A broken system that can't be fixed

By Elizabeth Schulte | April 19, 2002 | Page 2

AFTER TWO years of research, the Illinois commission assigned to study the state's broken death penalty system released its findings this week. The report proposes what amounts to a complete overhaul of capital punishment--with 85 suggested reforms covering everything from police investigations to the sentencing phase of capital trials.

But the commission refused to call for abolition of the death penalty, even though a majority of members voted in support of this earlier in their deliberations, according to press reports. "The commission was unanimous in the belief," the report concludes, "that no system, given human nature and frailties, could ever be devised or constructed that would work perfectly and guarantee absolutely that no innocent person is ever again sentenced to death."

But this is exactly why the death penalty is too flawed to fix--and should be done away with for good.

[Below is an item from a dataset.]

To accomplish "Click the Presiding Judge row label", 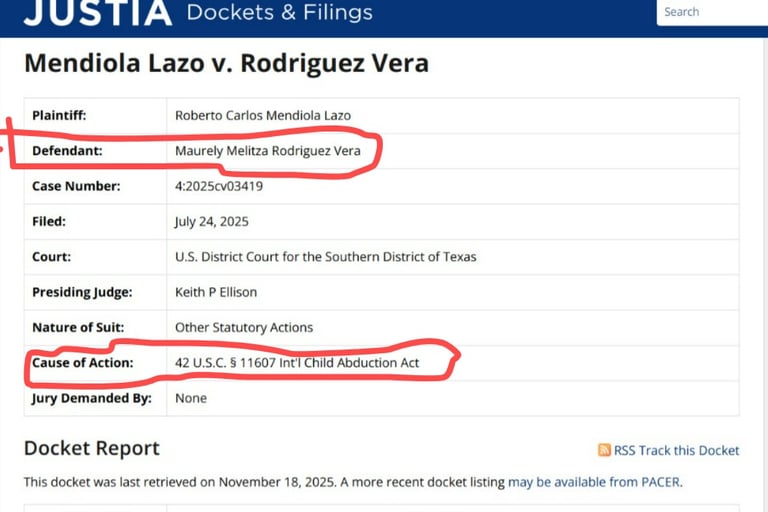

The commission's statement is a politically convenient compromise crafted to let politicians off the hook in an election year.

In January 2000, pro-death penalty Republican Gov. George Ryan surprised the nation when he imposed a moratorium on executions. Ryan was reacting to growing pressure after the 13th innocent man in 12 years was exonerated and freed from death row.

Ryan appointed a 14-person panel of lawyers, judges and politicians--both pro- and anti-death penalty--to study capital punishment in Illinois. Their 207-page report points to all of the flaws that death penalty opponents have long described--arbitrary application of death sentences, misconduct and abuse by police and prosecutors determined to get convictions, racism in convictions and sentencing, use of the death penalty against the mentally retarded, prosecutors' use of "snitch" testimony and single witnesses to get convictions.

But the commission shied away from the obvious conclusion. "In medical terms, our report calls for triage--an attempt to stanch the extraordinary rate of errors, reversals and mistaken conviction," commission co-chair Tom Sullivan admitted at a press conference on April 15. "The message of this report is clear: repair or repeal. Fix the capital punishment system or abolish it."

But there are plenty of pro-death penalty politicians who want neither. Republican State Sen. Kirk Dillard, vice chair of the Judiciary Committee, promised that many of the commission's proposals are "headed straight for the trash bin."

Death penalty opponents can't let this report be the end of the matter--or some future Illinois governor will restart the machinery of death. We have to keep up the pressure for abolition of this sick system.